We simply use them to make our offers more user-friendly. Some cookies remain stored on your terminal until you delete them. They enable us to recognise your browser when you next visit.
If you do not wish this, you may set your browser to notify you on the placement of any cookies and to enable you to accept them on a case-by-case basis only. However, we would like to point out that in this case, you may potentially not be able to use all of the functions of our website.

(3) If you complete a contact form or send us an email or another type of electronic message, your information will be used solely for the processing of your enquiry and any possible further associated questions and saved and processed only within the framework of the enquiry. Once your enquiry has been dealt with, we will delete your email address.

5 Storage period

As a general rule, we store your personal data for only as long as it is necessary for the purposes for which it was collected in accordance with this privacy policy. However, there may be cases where we are required by law or for evidence purposes within the framework of the statute of limitation to store certain data for a longer period of time. In such cases, we ensure that your personal data is handled in accordance with this privacy policy throughout the entire period. Once the business relationship has come to an end, this data is stored on the basis of the statutory provisions for at least 10 years.

6 Your rights

(1) You have the right to request information from us at any time and free of charge about your personal data stored with us, as well as its origin, recipients or categories of recipients to which this personal data is forwarded, and the purpose of its storage.

(2) You further have the right to request at any time that we rectify, erase – to the extent permissible by law –, or restrict the processing of your personal data. You also have the right to data portability.

(3) In addition, you have the right to object at any time to the processing of your personal data by us.

(4) If you have given us your consent to use your personal data, you may withdraw this consent at any time without having to provide reasons.

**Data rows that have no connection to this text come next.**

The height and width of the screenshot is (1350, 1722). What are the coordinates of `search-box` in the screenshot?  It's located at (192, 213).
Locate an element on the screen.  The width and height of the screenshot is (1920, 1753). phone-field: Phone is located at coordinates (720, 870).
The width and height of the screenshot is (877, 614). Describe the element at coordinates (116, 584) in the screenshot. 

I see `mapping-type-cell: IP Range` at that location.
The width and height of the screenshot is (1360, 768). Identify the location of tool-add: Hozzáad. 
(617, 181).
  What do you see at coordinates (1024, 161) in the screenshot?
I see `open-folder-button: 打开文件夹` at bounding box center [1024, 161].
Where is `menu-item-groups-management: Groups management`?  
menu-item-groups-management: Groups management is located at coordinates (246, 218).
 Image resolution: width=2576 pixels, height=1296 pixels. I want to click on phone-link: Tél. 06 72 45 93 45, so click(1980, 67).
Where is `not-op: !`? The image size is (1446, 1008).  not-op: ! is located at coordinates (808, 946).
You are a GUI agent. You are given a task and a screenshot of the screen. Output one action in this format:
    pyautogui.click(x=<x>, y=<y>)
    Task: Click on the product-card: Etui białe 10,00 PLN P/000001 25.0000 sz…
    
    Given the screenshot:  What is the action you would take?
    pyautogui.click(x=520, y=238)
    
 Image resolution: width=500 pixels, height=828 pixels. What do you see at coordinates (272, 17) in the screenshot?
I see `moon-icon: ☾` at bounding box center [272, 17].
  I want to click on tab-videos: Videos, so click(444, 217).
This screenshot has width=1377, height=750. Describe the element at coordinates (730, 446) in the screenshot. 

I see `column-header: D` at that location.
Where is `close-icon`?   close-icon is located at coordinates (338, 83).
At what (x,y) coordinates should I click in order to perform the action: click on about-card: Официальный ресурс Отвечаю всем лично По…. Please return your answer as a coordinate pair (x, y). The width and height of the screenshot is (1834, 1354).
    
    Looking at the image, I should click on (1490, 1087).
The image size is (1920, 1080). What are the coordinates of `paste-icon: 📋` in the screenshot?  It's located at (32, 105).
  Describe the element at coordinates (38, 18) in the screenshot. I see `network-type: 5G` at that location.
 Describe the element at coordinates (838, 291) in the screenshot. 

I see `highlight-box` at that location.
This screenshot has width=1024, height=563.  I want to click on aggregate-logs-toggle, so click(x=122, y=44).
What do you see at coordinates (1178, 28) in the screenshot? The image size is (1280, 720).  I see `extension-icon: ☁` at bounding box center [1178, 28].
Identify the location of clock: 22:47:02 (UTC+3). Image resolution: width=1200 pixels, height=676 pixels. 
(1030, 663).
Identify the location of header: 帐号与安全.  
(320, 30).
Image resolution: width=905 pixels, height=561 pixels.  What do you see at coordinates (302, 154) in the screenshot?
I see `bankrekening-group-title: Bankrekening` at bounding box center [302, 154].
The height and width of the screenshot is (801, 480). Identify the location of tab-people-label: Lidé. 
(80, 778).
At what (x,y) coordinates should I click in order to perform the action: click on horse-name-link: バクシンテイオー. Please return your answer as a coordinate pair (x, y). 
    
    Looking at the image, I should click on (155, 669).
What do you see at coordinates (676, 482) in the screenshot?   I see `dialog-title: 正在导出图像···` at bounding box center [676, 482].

(5) You furthermore have the right to lodge a complaint directly with the Liechtenstein Data Protection Office: https://www.datenschutzstelle.li/

(6) If you would like to assert the above rights, please contact the address indicated in paragraph 1.

7 Data security

We provide for the latest technical measures to ensure data security, in particular to protect your personal data against risks in the case of data transmission and against the risk of third parties gaining knowledge of your personal data. These measures are continuously adapted to correspond to state-of-the-art technology.

8 Amendments

As part of the technical development of our range of services and the legal framework, we will amend our privacy policy on a regular basis. Amendments to the privacy policy will be published on our website. Therefore, please periodically read the most recent version of this privacy policy. Subject to the applicable legislation, all amendments to the privacy policy enter into effect as soon as the updated privacy policy is published. If we have already recorded data about you and/or are subject to a legal duty to provide information, we will notify you, in addition, about any major changes to our privacy policy and ask for your consent if this is required by law.